I cited three prominent examples where this was not the case at all, and demonstrated that one of your counterexamples in fact stayed very prominent. How much flak has John McCain taken for staying so involved in politics that he can decide whether or not millions lose healthcare? Did Mitt Romney have to preface his famous 2016 speech where he called Trump a "fraud" with a disclaimer about how we should take nothing he says seriously because he was a losing loser who lost?

You are being completely non-responsive to the ample evidence that there has never been such a standard. Citing a couple of counterexamples for whom no such exit from politics was ever demanded does not negate the claim that Hillary is the first one to face such demands.
posted by tonycpsu at 8:21 AM on September 23, 2017 [20 favorites]


Because of the DNP's bullshit of allowing Hillary to self-nominate and the activities the DNP engadged in to remove Bernie as a candidate, the national Democratic Party lost a generation of life-long voters who realize that their caring and vote is worthless.

Which bullshit? Allowed how? By letting her be on the ballot in primaries and get the most votes?
posted by PMdixon at 8:25 AM on September 23, 2017 [13 favorites]


Speaking of Hillary Clinton, she's being interviewed right now on Morning Joy.
posted by Ray Walston, Luck Dragon at 8:25 AM on September 23, 2017 [1 favorite]


It's not the end of America, it's not the end of equal opportunity for anyone. Americans are not consistent in anything but our inconsistencies. The Republic will endure

[citation needed]


Charles II of Spain
was so inbred and malformed that he could barely chew or talk, and was substantially delayed in learning to speak or walk. Every one of his ancestors for 5 generations descended from two people - his family tree was more like a stick.
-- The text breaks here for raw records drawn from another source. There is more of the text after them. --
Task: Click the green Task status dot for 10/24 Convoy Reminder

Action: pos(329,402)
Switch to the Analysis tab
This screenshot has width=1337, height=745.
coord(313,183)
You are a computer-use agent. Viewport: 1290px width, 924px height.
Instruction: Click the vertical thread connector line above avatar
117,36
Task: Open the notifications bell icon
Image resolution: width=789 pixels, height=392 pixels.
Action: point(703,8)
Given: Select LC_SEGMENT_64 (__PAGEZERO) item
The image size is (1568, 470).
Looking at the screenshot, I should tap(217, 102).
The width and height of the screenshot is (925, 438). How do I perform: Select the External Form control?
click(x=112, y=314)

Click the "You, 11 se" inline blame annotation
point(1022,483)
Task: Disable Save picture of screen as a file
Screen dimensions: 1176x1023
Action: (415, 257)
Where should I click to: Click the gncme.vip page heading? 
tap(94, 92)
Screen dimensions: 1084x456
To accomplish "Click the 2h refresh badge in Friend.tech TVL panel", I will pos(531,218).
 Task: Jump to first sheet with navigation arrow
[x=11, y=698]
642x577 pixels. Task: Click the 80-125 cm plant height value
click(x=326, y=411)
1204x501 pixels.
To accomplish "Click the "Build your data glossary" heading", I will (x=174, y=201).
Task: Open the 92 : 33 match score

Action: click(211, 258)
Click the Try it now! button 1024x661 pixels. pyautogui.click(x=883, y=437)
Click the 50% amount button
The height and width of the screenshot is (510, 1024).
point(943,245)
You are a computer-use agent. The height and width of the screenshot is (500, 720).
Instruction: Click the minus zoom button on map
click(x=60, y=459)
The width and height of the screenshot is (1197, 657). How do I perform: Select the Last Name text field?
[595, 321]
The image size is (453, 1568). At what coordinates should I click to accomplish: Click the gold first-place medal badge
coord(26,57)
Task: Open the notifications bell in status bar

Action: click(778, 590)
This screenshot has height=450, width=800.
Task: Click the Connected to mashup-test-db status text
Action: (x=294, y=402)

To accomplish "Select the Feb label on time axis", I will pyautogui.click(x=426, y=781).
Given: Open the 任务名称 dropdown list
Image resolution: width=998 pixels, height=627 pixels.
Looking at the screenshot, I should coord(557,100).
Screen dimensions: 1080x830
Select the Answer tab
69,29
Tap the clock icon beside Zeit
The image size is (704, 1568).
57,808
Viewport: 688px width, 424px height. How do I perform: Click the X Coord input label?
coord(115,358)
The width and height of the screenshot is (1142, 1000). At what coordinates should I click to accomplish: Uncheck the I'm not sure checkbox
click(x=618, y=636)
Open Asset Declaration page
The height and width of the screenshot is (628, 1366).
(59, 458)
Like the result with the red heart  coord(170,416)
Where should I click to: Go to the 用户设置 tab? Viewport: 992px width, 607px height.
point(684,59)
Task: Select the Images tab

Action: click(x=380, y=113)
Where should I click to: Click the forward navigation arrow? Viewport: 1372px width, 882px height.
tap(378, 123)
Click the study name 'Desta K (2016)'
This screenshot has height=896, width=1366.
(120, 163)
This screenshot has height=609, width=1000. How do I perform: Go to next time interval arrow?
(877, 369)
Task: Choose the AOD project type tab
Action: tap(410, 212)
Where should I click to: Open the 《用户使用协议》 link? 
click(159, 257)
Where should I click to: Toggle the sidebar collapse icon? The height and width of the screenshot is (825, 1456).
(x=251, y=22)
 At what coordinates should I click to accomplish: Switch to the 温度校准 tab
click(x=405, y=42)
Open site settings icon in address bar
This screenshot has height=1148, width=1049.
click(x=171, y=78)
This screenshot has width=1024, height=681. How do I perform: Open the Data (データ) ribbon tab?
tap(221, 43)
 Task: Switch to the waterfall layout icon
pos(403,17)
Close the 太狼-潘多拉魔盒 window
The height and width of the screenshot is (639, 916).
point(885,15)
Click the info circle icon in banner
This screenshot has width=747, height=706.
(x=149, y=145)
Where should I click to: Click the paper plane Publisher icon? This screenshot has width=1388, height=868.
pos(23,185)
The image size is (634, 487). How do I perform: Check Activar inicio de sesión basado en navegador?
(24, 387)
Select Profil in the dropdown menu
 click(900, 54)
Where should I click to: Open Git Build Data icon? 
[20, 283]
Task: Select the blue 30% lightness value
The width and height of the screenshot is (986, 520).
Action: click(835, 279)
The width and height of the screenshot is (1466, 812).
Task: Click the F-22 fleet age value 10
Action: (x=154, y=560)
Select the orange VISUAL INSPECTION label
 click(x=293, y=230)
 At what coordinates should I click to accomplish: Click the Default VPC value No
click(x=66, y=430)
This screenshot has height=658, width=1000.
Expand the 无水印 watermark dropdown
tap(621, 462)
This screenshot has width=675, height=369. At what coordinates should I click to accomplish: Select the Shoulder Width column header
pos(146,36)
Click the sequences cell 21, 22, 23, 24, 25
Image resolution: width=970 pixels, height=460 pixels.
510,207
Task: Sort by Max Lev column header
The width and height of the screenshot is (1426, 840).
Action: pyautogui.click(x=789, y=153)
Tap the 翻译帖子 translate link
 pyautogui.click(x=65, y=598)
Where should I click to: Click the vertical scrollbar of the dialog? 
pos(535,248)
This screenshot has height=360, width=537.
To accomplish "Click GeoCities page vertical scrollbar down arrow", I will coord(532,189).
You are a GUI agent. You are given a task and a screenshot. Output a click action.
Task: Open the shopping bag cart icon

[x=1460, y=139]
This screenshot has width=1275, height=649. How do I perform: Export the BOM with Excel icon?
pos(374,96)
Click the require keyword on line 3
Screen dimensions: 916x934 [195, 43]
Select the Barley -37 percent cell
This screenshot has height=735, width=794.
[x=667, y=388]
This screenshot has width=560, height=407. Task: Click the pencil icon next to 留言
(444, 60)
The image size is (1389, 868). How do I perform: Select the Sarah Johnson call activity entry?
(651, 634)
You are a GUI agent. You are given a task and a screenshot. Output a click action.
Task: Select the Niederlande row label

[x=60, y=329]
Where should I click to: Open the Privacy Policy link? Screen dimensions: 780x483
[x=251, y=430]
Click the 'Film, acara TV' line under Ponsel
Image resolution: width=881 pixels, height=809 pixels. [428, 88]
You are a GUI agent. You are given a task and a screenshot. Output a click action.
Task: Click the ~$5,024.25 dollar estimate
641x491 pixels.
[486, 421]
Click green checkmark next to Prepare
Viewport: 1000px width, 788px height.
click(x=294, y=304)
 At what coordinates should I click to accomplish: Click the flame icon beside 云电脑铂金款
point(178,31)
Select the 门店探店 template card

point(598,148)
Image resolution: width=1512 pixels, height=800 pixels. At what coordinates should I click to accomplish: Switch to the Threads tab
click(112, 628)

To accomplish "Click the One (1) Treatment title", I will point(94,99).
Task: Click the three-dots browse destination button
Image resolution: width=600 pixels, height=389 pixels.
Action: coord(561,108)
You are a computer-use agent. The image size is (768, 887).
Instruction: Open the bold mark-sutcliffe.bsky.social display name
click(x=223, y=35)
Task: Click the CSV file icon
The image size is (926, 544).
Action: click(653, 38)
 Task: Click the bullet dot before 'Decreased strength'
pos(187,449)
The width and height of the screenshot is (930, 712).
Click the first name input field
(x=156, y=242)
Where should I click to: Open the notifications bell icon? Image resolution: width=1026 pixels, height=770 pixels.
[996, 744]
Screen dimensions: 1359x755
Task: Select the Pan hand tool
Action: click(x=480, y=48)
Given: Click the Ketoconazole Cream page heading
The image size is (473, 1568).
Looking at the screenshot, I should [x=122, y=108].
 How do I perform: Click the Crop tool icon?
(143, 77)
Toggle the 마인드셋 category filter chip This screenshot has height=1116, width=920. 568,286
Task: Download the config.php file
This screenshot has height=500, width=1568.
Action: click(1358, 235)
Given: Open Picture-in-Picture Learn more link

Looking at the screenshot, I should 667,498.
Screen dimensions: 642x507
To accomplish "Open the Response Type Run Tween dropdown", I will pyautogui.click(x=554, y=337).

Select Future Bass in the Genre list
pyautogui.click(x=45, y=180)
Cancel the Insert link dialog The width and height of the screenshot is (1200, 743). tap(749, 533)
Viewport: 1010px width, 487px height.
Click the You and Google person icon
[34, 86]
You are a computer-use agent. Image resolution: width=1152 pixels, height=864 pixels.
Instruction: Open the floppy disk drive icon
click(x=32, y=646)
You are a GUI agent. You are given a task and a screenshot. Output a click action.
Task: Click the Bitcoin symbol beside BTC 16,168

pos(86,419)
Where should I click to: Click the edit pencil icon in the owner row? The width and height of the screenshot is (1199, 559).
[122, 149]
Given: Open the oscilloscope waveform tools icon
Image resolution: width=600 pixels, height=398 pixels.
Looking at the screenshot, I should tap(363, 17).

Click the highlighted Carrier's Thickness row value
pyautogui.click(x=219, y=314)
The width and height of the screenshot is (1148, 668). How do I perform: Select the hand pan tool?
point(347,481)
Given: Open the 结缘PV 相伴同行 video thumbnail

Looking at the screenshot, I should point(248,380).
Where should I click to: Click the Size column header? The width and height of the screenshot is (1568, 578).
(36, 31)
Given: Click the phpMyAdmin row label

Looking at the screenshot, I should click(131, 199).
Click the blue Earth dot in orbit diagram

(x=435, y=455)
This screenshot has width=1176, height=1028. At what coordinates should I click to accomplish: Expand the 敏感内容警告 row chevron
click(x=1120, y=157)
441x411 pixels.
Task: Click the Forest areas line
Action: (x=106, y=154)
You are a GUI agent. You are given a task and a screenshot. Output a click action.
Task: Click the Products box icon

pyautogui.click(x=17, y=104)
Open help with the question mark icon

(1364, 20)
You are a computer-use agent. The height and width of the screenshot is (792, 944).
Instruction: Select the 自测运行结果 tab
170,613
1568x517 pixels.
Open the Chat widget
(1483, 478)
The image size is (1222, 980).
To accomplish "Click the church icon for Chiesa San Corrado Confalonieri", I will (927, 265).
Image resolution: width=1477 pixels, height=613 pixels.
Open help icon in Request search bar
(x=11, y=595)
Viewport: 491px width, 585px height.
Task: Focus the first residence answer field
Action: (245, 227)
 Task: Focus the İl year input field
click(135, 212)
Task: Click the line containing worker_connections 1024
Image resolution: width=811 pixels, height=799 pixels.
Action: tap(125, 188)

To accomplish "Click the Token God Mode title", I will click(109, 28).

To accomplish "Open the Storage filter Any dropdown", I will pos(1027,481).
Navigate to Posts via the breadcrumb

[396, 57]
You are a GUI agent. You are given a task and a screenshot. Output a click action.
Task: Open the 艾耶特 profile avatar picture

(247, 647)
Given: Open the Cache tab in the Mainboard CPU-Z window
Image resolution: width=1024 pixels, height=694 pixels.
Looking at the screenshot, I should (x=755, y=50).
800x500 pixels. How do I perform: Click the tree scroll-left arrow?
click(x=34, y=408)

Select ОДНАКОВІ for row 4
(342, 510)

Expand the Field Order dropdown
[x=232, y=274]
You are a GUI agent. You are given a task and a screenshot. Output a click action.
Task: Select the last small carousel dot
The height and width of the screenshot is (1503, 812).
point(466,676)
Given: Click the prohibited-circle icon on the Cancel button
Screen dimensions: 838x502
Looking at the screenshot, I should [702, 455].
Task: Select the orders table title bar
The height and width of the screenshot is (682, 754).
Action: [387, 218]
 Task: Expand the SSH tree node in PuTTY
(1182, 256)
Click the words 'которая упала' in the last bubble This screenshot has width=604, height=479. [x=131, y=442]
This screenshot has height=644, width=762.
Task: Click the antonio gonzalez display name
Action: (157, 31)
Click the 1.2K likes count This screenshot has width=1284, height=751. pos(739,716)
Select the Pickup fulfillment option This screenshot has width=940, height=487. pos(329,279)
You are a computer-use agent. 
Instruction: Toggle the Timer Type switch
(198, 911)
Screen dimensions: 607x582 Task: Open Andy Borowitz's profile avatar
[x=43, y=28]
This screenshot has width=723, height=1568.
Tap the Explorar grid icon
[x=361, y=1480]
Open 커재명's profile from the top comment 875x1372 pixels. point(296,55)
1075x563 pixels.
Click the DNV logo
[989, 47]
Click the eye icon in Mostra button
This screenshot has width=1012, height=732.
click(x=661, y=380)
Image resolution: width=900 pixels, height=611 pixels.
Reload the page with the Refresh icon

Anyway, he ruled Spain for 35 years - which went predictably poorly. But, you know, Spain still exists.
posted by Pogo_Fuzzybutt at 8:26 AM on September 23, 2017


Anyway, he ruled Spain for 35 years - which went predictably poorly. But, you know, Spain still exists.

And as we all know, 17th century Spain is perfectly comparable to the present day United States of America with respect to economic, technological, and geopolitical circumstances.
posted by tonycpsu at 8:31 AM on September 23, 2017 [13 favorites]


Charles II of Spain never launched his nukes, so why should we worry this time?
posted by Rust Moranis at 8:34 AM on September 23, 2017 [15 favorites]


This is an exception for me, in a Metafilter thread. I have not read most of the comments above mine. I've been a faithful follower of politics threads for well over a year, I have more than spent my time in the trenches, I know what most of you think.

But I'm not really interested in what other people, both those paid for their opinions and the rest of us common folk, think about this book or the person who wrote it any more. I've reached my limit; I'm just profoundly tired. Maybe that's a factor of my mostly lurker nature, I don't know. Honestly I should probably erase this and continue my day.

I'm going to read the book for myself. I'll form my own opinion. Thanks if you read this, no offense if you skipped it. I'm stepping out now.
posted by rewil at 8:37 AM on September 23, 2017 [8 favorites]


Hell, I give Bush a pass because of PAPFAR. He didn't lose an election, but he's done more to help humans exist on this planet over the past ~15 years than any other ex-president (and based on his presidential policies, not his post-presidential work) than any other living ex-POTUS.

He also destabilized the entire southwestern Asian region imperiling as many millions of lives as PEPFAR has saved. He drowned New Orleans. He promoted the anti-marriage-equality initiatives of 2006. Arguably his administration allowed NK to destabilize more than it would have on its own. He appointed Roberts and Alito, who between the VRA and ACA decisions are responsible for gross crimes. If we're playing ethical calculus, then for every person in Africa who's received HIV treatment because of his actions there are 5 dead elsewhere. The fact that you are willing to give that man a pass but not Clinton speaks to something really, really ugly.
posted by PMdixon at 8:41 AM on September 23, 2017 [29 favorites]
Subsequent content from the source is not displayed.